→ **Written instruction**
Show every line of the rows below that contains the word "pixels", copied as it appears.

::::::::::

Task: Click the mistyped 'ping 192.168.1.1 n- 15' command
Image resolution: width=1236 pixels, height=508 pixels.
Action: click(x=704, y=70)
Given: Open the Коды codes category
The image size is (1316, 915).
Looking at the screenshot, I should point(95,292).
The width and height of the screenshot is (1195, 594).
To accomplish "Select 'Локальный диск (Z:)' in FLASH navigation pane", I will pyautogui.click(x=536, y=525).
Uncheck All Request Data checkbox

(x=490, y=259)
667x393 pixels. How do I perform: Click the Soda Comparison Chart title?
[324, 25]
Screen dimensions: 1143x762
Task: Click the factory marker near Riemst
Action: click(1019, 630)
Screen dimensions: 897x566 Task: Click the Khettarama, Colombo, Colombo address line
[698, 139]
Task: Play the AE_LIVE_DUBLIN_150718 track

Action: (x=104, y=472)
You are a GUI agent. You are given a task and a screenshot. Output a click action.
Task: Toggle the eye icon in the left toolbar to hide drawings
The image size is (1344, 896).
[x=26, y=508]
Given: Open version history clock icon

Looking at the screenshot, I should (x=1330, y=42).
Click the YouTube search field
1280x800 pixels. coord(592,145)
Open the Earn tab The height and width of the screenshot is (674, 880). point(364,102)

::::::::::

→ **Final result**
Image resolution: width=1236 pixels, height=508 pixels.
667x393 pixels. How do I perform: Click the Soda Comparison Chart title?
1280x800 pixels. coord(592,145)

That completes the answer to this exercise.